A force de réagir face au problème par une absence de réponse, ou par des réponses inadaptées, celui-ci reviendra régulièrement au gré des aléas de la vie; et produira un impact négatif croissant, une vie moins épanouie, quand ce n’est pas pire !

Pour prendre un exemple, étudions une situation que la plupart d’entre nous ont observée, et certains vécue. Celle d’un salarié qui est dans une organisation depuis un certain temps et pour qui ça ne se passe pas bien. La raison peut être liée à une mésentente avec son environnement proche, mais aussi lorsque l’organisation va mal. Dans ce cas, beaucoup choisissent de “s’accrocher à leur CDI”, d’attendre d’être licenciés pour toucher leurs indemnités, et ce quelque soit le prix humain à payer.
Et si la situation dure longtemps, le choix de s’accrocher se justifie d’autant plus que “je n’ai pas serré les dents jusque là pour lâcher maintenant”; avec les conséquences que l’on peut imaginer sur leur bien-être…
A ce stade, certains ont “la chance” de voir leur organisation de décider à les licencier, d’autres non; et ce qui est intéressant c’est que quelques années après ceux qui ont été licenciés et qui ont du ou su se remettre en question ont rebondi et que les autres restent encalminés dans leur souffrance.

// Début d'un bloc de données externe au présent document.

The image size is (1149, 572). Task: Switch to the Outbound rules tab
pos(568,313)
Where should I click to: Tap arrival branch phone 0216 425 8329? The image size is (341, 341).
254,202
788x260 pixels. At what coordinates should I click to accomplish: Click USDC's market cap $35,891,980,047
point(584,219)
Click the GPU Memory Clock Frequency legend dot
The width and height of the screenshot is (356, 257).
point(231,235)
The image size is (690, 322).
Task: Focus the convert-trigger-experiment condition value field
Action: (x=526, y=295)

Ainsi l’absence de réponse à une situation problématique devient le problème lui-même ! Et faut-il laisser le soin à notre environnement de décider pour nous, comme dans le cas cité plus haut ?
Bien évidemment, non, non et non ! Il s’agit de devenir acteurs de notre propre vie, débrancher le pilote automatique et prendre la barre de notre barque !!

Mais pour cela il faut avoir la lucidité de voir que les situations problématiques se poursuivent ou se répètent et l’humilité de reconnaître que l’on ne détient pas les clefs du changement tout seul !
La famille, les amis, les compagnons de route peuvent être d’une grande aide; mais attention, leurs conseils partent de leur expérience et de qui ils sont et s’adressent souvent à eux-mêmes !
Les guides spirituels, lorsqu’ils sont vraiment bienveillants sont précieux; il ne connaissent en revanche que rarement le monde du travail.

Restent les coachs professionnels, vous ne serez pas surpris que je prêche pour ma paroisse, et les psychothérapeutes dont c’est le métier d’aider leurs clients à sortir des situations répétitives qui les rendent malheureux.

A chacun ses choix, mais l’addition est plus salée pour ceux qui restent sur des voies sans issues que pour les autres qui ont le courage de se remettre en question et d’accepter une aide extérieure.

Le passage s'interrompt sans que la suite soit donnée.